Prof. Dr. Günther Schneider
Rz. 160
Unfallversicherungsrechtlich geschützt sind allein versicherte Tätigkeiten. Dazu verweist § 8 Abs. 1 S. 1 SGB VII ausschließlich auf die sich auf "den Versicherungsschutz nach §§ 2, 3 oder 6 (SGB VII)" beziehenden Tätigkeiten. Versicherte Tätigkeiten sind daher all diejenigen Verrichtungen, die mit den in Bezug genommenen Versicherungstatbeständen in einem inneren Zusammenhang stehen. Dies mag auf den ersten Blick missverständlich erscheinen, weil die Versicherungstatbestände der §§ 2, 3 oder 6 SGB VII personenbezogen strukturiert zu sein scheinen, während der Gesetzeswortlaut des § 8 Abs. 1 S. 1 SGB VII tätigkeitsbezogen aufgebaut ist. Indessen liegt kein Widerspruch vor, weil auch die Versicherungstatbestände letztlich jeweils auf die Verrichtung von Tätigkeiten anknüpfen.
Rz. 161
Tätigkeiten, die im Wesentlichen privaten, persönlichen Zwecken dienen, unterfallen dem Unfallversicherungsschutz nicht. In der Terminologie der sozialgerichtlichen Rechtsprechung ist insoweit vom Vorliegen sog. eigenwirtschaftlicher Tätigkeiten die Rede.
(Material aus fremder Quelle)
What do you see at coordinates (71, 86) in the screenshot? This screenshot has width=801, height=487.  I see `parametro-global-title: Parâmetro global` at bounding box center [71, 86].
Dazu zählen all diejenigen Verrichtungen, die ihrer Art nach auch ohne das Bestehen des Versicherungsverhältnisses im täglichen Leben anfallen, aber auch solche, die nur einen allgemeinen Bezug z.B. zum Beschäftigungsverhältnis haben, etwa die Besorgung einer Aufenthaltserlaubnis. Ob eine betriebliche Gefahr bei dem Unfall mitgewirkt hat, ist für den Versicherungsschutz bei der eigenwirtschaftlichen Betätigung nicht maßgebend.
Rz. 162
Die Rechtsprechung des Bundessozialgerichts zur Abgrenzung zwischen eigenwirtschaftlicher Tätigkeit (= kein Versicherungsschutz) und versicherter Tätigkeit ist nahezu unübersehbar. "Eigenwirtschaftlich" ist z.B. der Weg zum Arbeitsamt zur Abgabe der Arbeitslosmeldung. Erst von der Arbeitslosmeldung und der Leistungsbeantragung an steht der Zweck einer geordneten Arbeitsvermittlung, an den der Gesetzgeber den Versicherungsschutz in der gesetzlichen Unfallversicherung geknüpft hat, im Vordergrund. Auch eine Arbeitsplatzbesichtigung für ein in Aussicht genommenes Beschäftigungsverhältnis fällt nicht unter den durch Satzungsrecht begründeten Unfallversicherungsschutz für "Teilnehmer an Besichtigungen des Unternehmens".
Rz. 163
Maßgebend für die Beurteilung des inneren Zusammenhangs ist letztlich das jeweils versicherte Risiko. Nur solche Tätigkeiten rechtfertigen Unfallversicherungsschutz, die mit dem versicherten Risiko eng in Zusammenhang stehen. Es kommt darauf an, ob die Handlung nach ihrer Zielrichtung dem betroffenen Unternehmen zu dienen bestimmt ist. Es genügt die subjektive Vorstellung des Betroffenen, selbst wenn seine Tätigkeit dem Unternehmen objektiv nicht dienlich ist. Allerdings sind wiederum solche Tätigkeiten mangels inneren Zusammenhangs vom Schutz der Gesetzlichen Unfallversicherung ausgenommen, die zwar von der subjektiven Zielvorstellung unternehmensdienlich sein sollten, indessen in den Gegebenheiten der jeweiligen Umstände objektiv keine Stütze finden. Subjektive Vorstellungen und Erwartungen des Tätigwerdenden sind von der Betriebsbezogenheit dann nicht mehr zu berücksichtigen, wenn sie offensichtlich den Rahmen vernünftigen Verhaltens überschreiten.
Rz. 164
Der Rechtsprechung des Bundessozialgerichts liegt insoweit eine wertende Spruchpraxis zu Grunde: Es geht um die Zurechnung des unfallstiftenden Verhaltens unter eines der jeweils versicherten Risiken. Danach ist die Handlungstendenz des Versicherten maßgeblich, so wie sie insbesondere durch die objektiven Umstände des Einzelfalls bestätigt wird. Fehlt es an einem solchen inneren Zusammenhang, scheidet ein Versicherungsschutz selbst dann aus, wenn sich der Unfall auf derselben Strecke ereignet, die der Versicherte auf dem Weg nach und von dem Ort der Tätigkeit gewöhnlich benutzt.